• What the task asks
Lines in the listing below that include the word "will" need to be copied.

• Records to use
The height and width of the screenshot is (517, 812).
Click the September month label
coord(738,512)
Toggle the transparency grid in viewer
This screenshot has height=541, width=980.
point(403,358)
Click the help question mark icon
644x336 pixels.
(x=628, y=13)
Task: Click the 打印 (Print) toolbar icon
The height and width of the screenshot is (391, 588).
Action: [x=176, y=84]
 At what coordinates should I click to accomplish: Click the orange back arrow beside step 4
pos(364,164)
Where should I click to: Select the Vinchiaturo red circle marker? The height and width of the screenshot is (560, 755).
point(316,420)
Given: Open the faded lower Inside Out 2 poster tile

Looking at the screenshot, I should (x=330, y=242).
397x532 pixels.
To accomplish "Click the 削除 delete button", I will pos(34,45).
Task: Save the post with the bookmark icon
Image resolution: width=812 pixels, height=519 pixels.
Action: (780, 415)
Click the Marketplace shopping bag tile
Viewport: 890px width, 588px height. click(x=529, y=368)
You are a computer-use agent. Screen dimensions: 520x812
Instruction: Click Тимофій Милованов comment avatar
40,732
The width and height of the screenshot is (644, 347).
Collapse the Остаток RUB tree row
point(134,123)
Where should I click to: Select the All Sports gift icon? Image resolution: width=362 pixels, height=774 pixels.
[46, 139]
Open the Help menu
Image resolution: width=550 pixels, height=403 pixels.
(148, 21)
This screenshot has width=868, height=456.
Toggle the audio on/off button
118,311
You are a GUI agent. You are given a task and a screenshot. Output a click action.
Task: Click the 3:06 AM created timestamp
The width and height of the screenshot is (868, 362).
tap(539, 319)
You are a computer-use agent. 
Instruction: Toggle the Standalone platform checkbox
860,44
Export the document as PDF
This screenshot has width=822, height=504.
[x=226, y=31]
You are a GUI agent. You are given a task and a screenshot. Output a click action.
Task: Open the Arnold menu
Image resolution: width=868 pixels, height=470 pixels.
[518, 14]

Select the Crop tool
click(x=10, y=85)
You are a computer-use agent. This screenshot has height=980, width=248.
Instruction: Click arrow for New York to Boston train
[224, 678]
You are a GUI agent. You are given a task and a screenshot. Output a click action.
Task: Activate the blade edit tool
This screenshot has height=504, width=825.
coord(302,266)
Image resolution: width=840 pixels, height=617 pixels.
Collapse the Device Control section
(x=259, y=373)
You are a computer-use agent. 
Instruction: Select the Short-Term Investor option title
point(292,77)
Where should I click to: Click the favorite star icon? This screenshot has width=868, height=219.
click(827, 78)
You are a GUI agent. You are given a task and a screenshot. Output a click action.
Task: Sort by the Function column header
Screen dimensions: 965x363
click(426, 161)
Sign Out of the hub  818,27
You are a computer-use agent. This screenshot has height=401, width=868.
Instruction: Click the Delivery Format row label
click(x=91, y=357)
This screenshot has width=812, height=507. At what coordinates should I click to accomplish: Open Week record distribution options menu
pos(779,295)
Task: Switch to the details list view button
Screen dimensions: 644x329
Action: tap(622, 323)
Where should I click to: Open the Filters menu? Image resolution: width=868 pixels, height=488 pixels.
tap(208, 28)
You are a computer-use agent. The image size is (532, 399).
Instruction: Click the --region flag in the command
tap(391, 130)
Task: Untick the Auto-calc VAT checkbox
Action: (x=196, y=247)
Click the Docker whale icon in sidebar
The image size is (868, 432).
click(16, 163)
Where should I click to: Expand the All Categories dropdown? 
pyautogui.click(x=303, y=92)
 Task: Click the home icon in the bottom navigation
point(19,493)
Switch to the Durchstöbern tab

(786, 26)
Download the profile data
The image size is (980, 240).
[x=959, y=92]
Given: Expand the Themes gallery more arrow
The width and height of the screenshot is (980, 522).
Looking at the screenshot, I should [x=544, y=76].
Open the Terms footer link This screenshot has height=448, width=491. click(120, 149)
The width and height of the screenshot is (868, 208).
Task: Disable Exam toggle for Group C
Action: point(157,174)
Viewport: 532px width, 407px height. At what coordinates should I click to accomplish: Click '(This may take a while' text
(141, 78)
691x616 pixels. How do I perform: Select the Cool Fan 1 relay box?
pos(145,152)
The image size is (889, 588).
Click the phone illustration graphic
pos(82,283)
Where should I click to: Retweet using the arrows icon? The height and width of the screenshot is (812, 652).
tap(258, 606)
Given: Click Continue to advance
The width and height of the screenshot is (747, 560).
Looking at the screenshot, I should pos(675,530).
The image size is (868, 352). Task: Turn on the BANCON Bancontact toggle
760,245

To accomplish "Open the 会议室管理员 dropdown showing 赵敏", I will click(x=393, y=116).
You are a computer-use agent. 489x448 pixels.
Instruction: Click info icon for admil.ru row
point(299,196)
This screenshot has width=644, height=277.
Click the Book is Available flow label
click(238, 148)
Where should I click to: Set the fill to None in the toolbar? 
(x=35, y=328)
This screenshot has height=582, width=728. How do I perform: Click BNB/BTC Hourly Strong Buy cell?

• Output below
To accomplish "Click the 削除 delete button", I will pos(34,45).
To accomplish "Open the 会议室管理员 dropdown showing 赵敏", I will click(x=393, y=116).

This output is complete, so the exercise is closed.